* Data in this exercise
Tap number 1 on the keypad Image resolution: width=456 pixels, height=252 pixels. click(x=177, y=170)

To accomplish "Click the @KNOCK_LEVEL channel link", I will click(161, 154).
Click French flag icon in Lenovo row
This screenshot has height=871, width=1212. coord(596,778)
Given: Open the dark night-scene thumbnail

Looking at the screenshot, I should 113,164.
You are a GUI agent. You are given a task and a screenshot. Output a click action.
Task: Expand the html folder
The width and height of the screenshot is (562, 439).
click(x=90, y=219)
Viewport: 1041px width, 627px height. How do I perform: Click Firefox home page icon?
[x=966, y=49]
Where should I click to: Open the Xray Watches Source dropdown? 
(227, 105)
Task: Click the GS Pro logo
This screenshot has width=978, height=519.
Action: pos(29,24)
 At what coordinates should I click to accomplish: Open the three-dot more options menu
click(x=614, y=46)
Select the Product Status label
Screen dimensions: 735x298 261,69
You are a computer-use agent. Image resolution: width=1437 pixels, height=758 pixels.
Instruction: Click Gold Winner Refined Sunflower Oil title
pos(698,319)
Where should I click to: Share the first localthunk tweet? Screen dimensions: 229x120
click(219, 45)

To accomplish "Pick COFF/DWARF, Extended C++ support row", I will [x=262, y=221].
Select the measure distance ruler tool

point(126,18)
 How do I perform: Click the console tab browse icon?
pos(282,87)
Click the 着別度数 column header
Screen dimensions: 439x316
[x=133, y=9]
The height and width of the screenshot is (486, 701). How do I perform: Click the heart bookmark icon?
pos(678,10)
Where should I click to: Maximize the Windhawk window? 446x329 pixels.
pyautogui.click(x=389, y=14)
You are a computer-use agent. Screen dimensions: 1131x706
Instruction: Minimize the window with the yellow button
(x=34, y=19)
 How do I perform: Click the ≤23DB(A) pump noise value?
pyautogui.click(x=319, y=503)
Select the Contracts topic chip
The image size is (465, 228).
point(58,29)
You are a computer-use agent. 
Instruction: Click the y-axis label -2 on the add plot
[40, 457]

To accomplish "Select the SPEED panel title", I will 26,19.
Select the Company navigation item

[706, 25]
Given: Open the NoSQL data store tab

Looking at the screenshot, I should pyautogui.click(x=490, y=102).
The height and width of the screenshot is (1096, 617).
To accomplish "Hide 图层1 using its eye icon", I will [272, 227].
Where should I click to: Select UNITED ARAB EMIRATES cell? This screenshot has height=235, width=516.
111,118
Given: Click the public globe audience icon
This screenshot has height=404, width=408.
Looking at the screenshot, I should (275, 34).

* What is asked
Copy the items verbatim, from the line with "Given: Open the dark night-scene thumbnail" up to and including the line with "pyautogui.click(x=319, y=503)".

* Complete response
Given: Open the dark night-scene thumbnail

Looking at the screenshot, I should 113,164.
You are a GUI agent. You are given a task and a screenshot. Output a click action.
Task: Expand the html folder
The width and height of the screenshot is (562, 439).
click(x=90, y=219)
Viewport: 1041px width, 627px height. How do I perform: Click Firefox home page icon?
[x=966, y=49]
Where should I click to: Open the Xray Watches Source dropdown? 
(227, 105)
Task: Click the GS Pro logo
This screenshot has width=978, height=519.
Action: pos(29,24)
 At what coordinates should I click to accomplish: Open the three-dot more options menu
click(x=614, y=46)
Select the Product Status label
Screen dimensions: 735x298 261,69
You are a computer-use agent. Image resolution: width=1437 pixels, height=758 pixels.
Instruction: Click Gold Winner Refined Sunflower Oil title
pos(698,319)
Where should I click to: Share the first localthunk tweet? Screen dimensions: 229x120
click(219, 45)

To accomplish "Pick COFF/DWARF, Extended C++ support row", I will [x=262, y=221].
Select the measure distance ruler tool

point(126,18)
 How do I perform: Click the console tab browse icon?
pos(282,87)
Click the 着別度数 column header
Screen dimensions: 439x316
[x=133, y=9]
The height and width of the screenshot is (486, 701). How do I perform: Click the heart bookmark icon?
pos(678,10)
Where should I click to: Maximize the Windhawk window? 446x329 pixels.
pyautogui.click(x=389, y=14)
You are a computer-use agent. Screen dimensions: 1131x706
Instruction: Minimize the window with the yellow button
(x=34, y=19)
 How do I perform: Click the ≤23DB(A) pump noise value?
pyautogui.click(x=319, y=503)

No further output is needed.